Rapport de l'Audit 2006/07
En 2007/08, la dette locale représentera une bombe
Le Servicing de la dette locale traversera une étape
majeure lors des deux prochains exercices financiers avec au moins
50%, soit un montant de l'ordre de Rs 56,3 milliards, arrivant
à maturité au cours du prochain exercice financier.
C'est ce qu'indique le rapport de l'Audit au chapitre consacré
à la gestion des finances publiques. Le montant de la dette
publique au 30 juin dernier était de Rs 127 milliards en
tenant en ligne de compte des emprunts de Rs 13,2 milliards garanties
par le gouvernement pour le compte de corps para-publics.
Le Directeur de l'Audit réitère ses appréhensions
en ce qui concerne le profil de maturité de la dette locale.
"The maturity profile of the Internal Debt which comprises
91 per cent of the total debt indicated that there was a concentration
of maturities in the near term and then spread thereafter. A heavy
concentration of the short term and medium term debts could expose
the country to changing financial market conditions, to roll-over
risks and could affect the country's credit worthiness",
s'appesantit l'Audit en soulignant que 63% de la Outstanding
Intrenal Debt arriveront à terme au cours des deux
prochains exercices financiers.
Une analyse détaillée révèle qu'en
2007/08, des Treasury Bills, des Mauritius Development
Loan Stocks et des Treasury Notes d'un montant de Rs
56,3 milliards arriveront à échéance, soit
50%, sur un montant global de Rs 111,5 milliards.

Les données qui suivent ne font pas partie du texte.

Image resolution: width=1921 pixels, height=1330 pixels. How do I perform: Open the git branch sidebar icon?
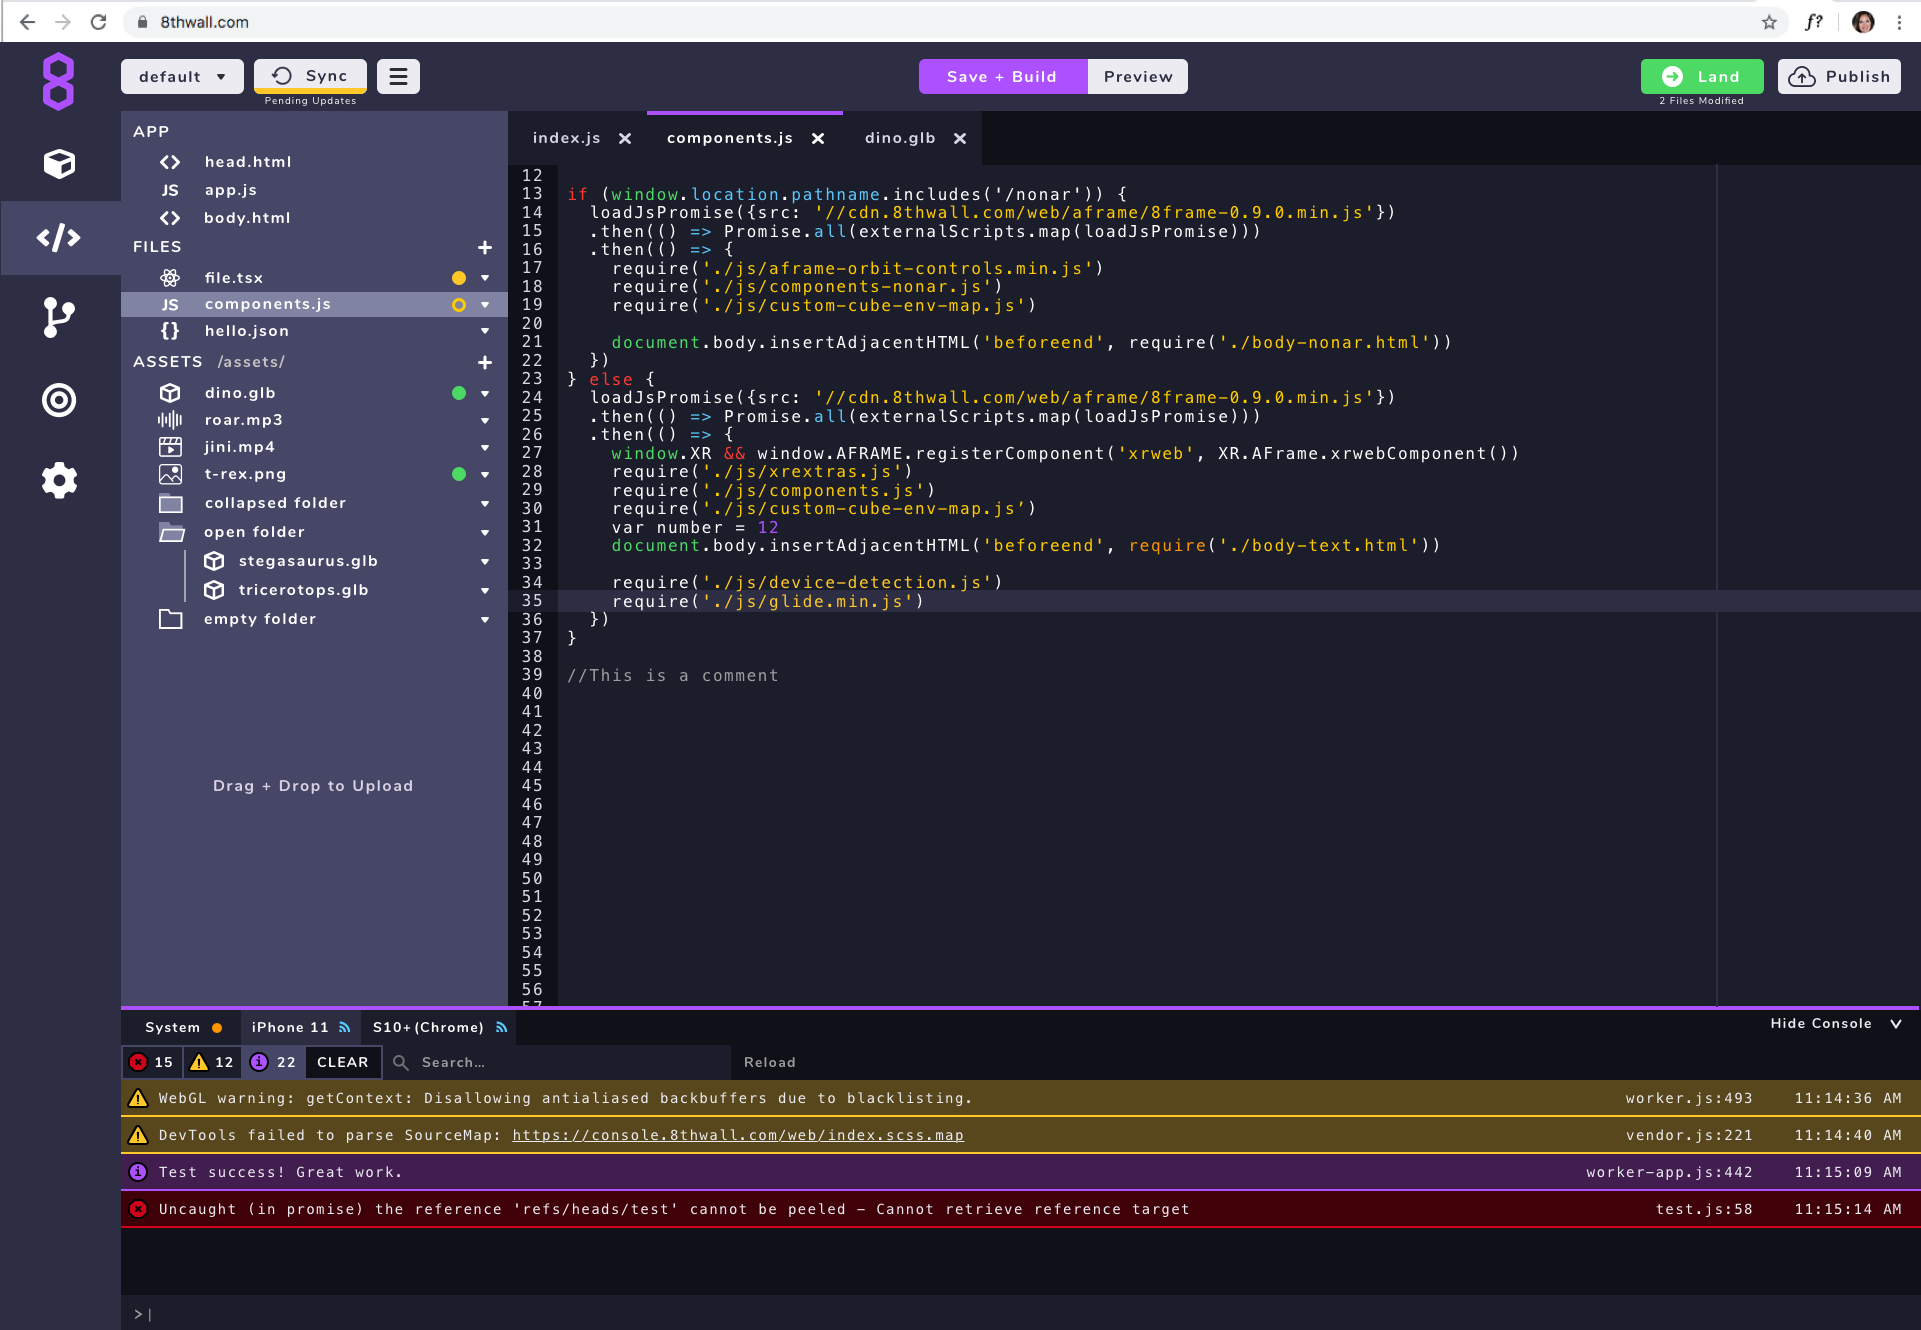(59, 317)
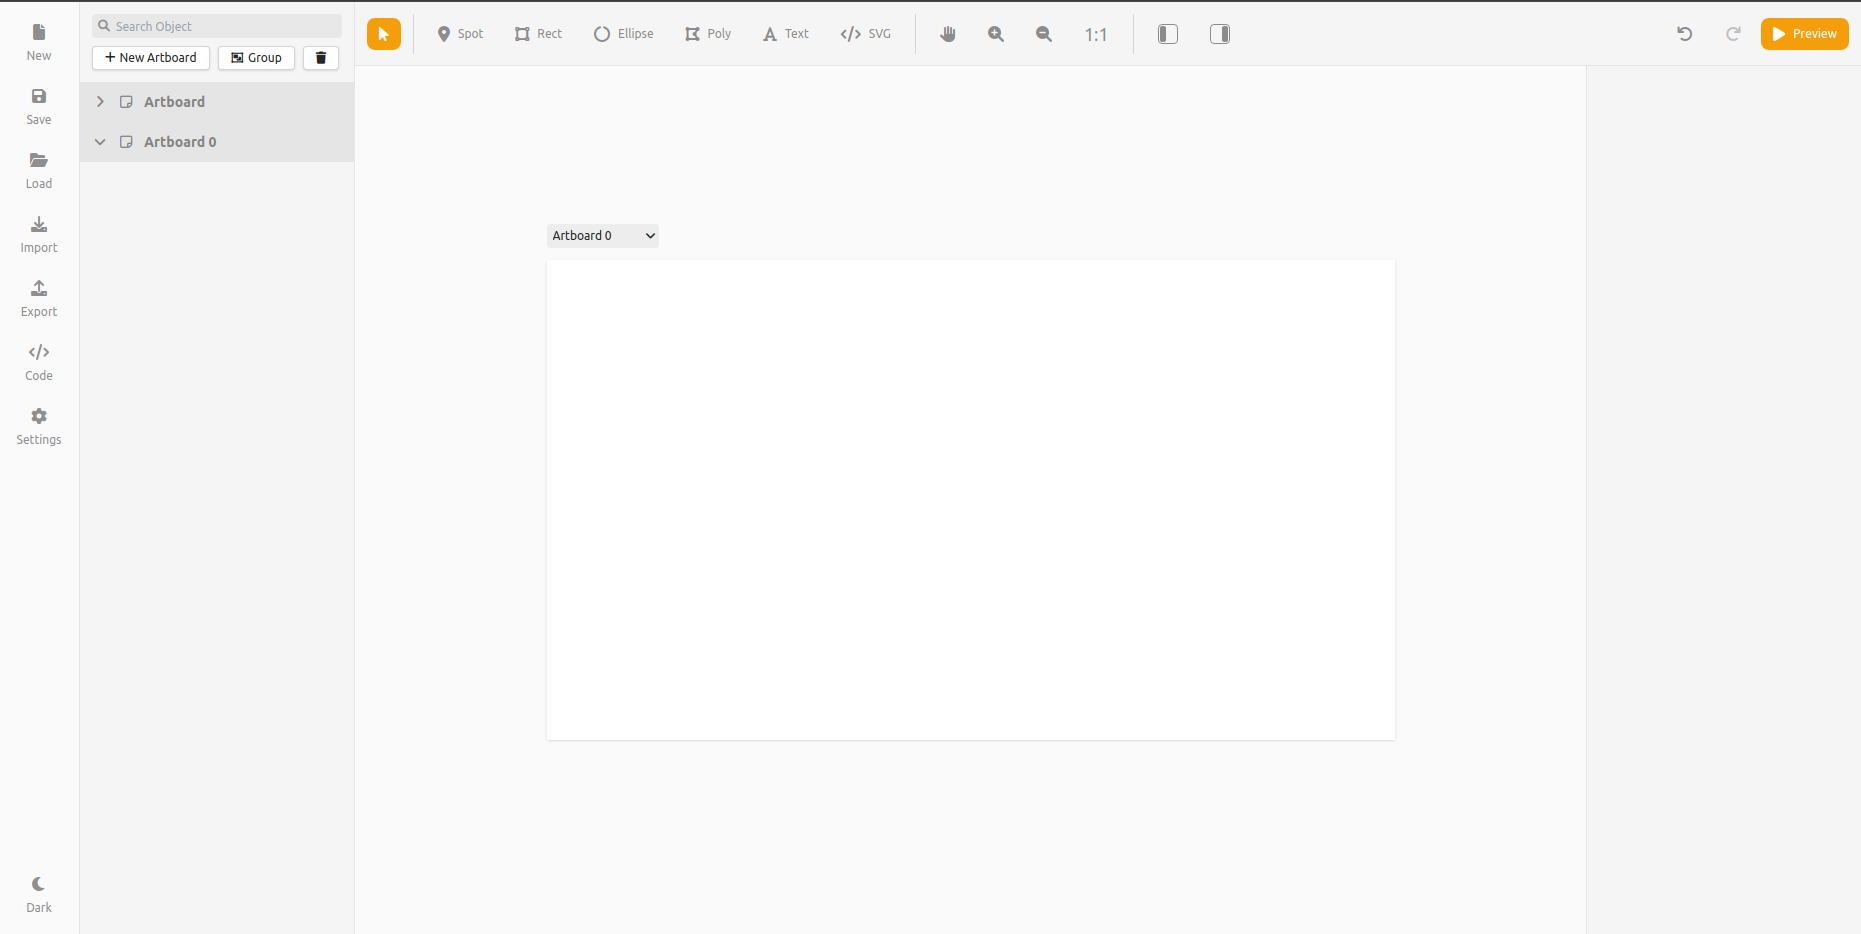Open the Artboard 0 dropdown selector

tap(603, 236)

Ensuite pour
les deux exercices financiers subésquents, le montant sera
de Rs 13,5 milliards annuellement avant de descendre sous la barre
des Rs 10 milliards en 2010/11.
D'un point de vue général, l'endettement national
s'est accru de 8,6% en 2006/07 comparativement au précédent
exercice financier. La dette publique de Rs 114,1 milliards, excluant
les emprunts garantis par le gouvernement se répartit comme
suit: dette étrangère: Rs 10,4 milliards, soit une
progression de 21,6% d'une année à l'autre;
les Mauritius Development Loan Stocks: Rs 28,7 milliards,
soit 20,51% de plus; les Treasury Bills: Rs 41,8 milliards,
une baisse de 17,85%; les Treasury Notes: Rs 33,1 milliards,
une progression de 52,5%.
Le point positif dans le tableau de la dette publique se situe
au niveau de l'indicateur de Debt Servicing. Ce Ratio
était de 7% en 2006/07 contre 8,4% en 2005/06. "The
debt service ratio can be used as a measure of sustainability
because an increasing debt-to-exports ratio over time implies
that total debt is growing faster than the economy's basic source
of external income. The reduction in debt service ratio from 8,4%
to 7% fromm 2005/06 to 2006/07 respectively may be considered
a step in the right direction", concède le Directeur
de l'Audit.
Un autre volet majeur du rapport de l'Audit au sujet des finances
publiques concerne les opérations des principaux Revenue-Collecting
Departments tombant sous la Mauritius Revenue Authority.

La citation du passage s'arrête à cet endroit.